**What to do**
Reproduce the line containing "Task: Switch output view to 表格 mode" in the listing below, then every later line up to the end, precisely as written.

**Record set**
□ □ □ □ □
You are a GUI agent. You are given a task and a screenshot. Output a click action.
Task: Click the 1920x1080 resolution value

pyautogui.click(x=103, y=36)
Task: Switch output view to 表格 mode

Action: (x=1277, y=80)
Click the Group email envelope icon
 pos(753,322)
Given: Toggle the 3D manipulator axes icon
□ □ □ □ □
**Written answer**
Task: Switch output view to 表格 mode

Action: (x=1277, y=80)
Click the Group email envelope icon
 pos(753,322)
Given: Toggle the 3D manipulator axes icon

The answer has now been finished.